• Directive
Turn the records below into a Markdown table with the columns Row and Line. Give each non-blank line its own row and number the rows in order.

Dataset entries
--- Start ---

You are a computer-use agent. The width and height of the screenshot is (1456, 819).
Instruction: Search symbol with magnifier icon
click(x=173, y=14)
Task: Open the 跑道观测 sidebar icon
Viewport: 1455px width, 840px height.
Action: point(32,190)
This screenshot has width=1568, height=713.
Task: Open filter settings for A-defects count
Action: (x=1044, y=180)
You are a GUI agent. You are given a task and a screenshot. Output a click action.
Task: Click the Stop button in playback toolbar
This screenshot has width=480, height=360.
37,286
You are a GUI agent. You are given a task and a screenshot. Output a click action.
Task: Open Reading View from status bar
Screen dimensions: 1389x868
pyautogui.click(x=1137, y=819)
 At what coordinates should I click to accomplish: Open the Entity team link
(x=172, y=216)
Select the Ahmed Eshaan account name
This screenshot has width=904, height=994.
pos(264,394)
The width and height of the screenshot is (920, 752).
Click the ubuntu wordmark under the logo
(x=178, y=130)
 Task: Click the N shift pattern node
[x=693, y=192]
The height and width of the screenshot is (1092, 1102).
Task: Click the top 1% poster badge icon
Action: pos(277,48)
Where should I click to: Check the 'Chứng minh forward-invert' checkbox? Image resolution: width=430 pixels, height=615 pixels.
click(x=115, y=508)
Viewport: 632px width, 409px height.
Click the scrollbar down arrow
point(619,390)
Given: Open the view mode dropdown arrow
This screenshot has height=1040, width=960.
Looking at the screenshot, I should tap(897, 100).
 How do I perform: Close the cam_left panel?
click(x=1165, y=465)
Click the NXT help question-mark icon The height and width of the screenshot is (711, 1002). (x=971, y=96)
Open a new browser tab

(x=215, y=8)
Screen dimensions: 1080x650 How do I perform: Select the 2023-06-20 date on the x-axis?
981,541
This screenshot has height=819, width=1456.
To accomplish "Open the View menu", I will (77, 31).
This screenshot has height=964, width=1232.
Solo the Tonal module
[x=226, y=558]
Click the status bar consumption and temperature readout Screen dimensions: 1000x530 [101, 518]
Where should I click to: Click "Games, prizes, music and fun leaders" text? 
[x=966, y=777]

--- End ---

• The reply
| Row | Line |
|---|---|
| 1 | You are a computer-use agent. The width and height of the screenshot is (1456, 819). |
| 2 | Instruction: Search symbol with magnifier icon |
| 3 | click(x=173, y=14) |
| 4 | Task: Open the 跑道观测 sidebar icon |
| 5 | Viewport: 1455px width, 840px height. |
| 6 | Action: point(32,190) |
| 7 | This screenshot has width=1568, height=713. |
| 8 | Task: Open filter settings for A-defects count |
| 9 | Action: (x=1044, y=180) |
| 10 | You are a GUI agent. You are given a task and a screenshot. Output a click action. |
| 11 | Task: Click the Stop button in playback toolbar |
| 12 | This screenshot has width=480, height=360. |
| 13 | 37,286 |
| 14 | You are a GUI agent. You are given a task and a screenshot. Output a click action. |
| 15 | Task: Open Reading View from status bar |
| 16 | Screen dimensions: 1389x868 |
| 17 | pyautogui.click(x=1137, y=819) |
| 18 |  At what coordinates should I click to accomplish: Open the Entity team link |
| 19 | (x=172, y=216) |
| 20 | Select the Ahmed Eshaan account name |
| 21 | This screenshot has width=904, height=994. |
| 22 | pos(264,394) |
| 23 | The width and height of the screenshot is (920, 752). |
| 24 | Click the ubuntu wordmark under the logo |
| 25 | (x=178, y=130) |
| 26 |  Task: Click the N shift pattern node |
| 27 | [x=693, y=192] |
| 28 | The height and width of the screenshot is (1092, 1102). |
| 29 | Task: Click the top 1% poster badge icon |
| 30 | Action: pos(277,48) |
| 31 | Where should I click to: Check the 'Chứng minh forward-invert' checkbox? Image resolution: width=430 pixels, height=615 pixels. |
| 32 | click(x=115, y=508) |
| 33 | Viewport: 632px width, 409px height. |
| 34 | Click the scrollbar down arrow |
| 35 | point(619,390) |
| 36 | Given: Open the view mode dropdown arrow |
| 37 | This screenshot has height=1040, width=960. |
| 38 | Looking at the screenshot, I should tap(897, 100). |
| 39 |  How do I perform: Close the cam_left panel? |
| 40 | click(x=1165, y=465) |
| 41 | Click the NXT help question-mark icon The height and width of the screenshot is (711, 1002). (x=971, y=96) |
| 42 | Open a new browser tab |
| 43 | (x=215, y=8) |
| 44 | Screen dimensions: 1080x650 How do I perform: Select the 2023-06-20 date on the x-axis? |
| 45 | 981,541 |
| 46 | This screenshot has height=819, width=1456. |
| 47 | To accomplish "Open the View menu", I will (77, 31). |
| 48 | This screenshot has height=964, width=1232. |
| 49 | Solo the Tonal module |
| 50 | [x=226, y=558] |
| 51 | Click the status bar consumption and temperature readout Screen dimensions: 1000x530 [101, 518] |
| 52 | Where should I click to: Click "Games, prizes, music and fun leaders" text?  |
| 53 | [x=966, y=777] |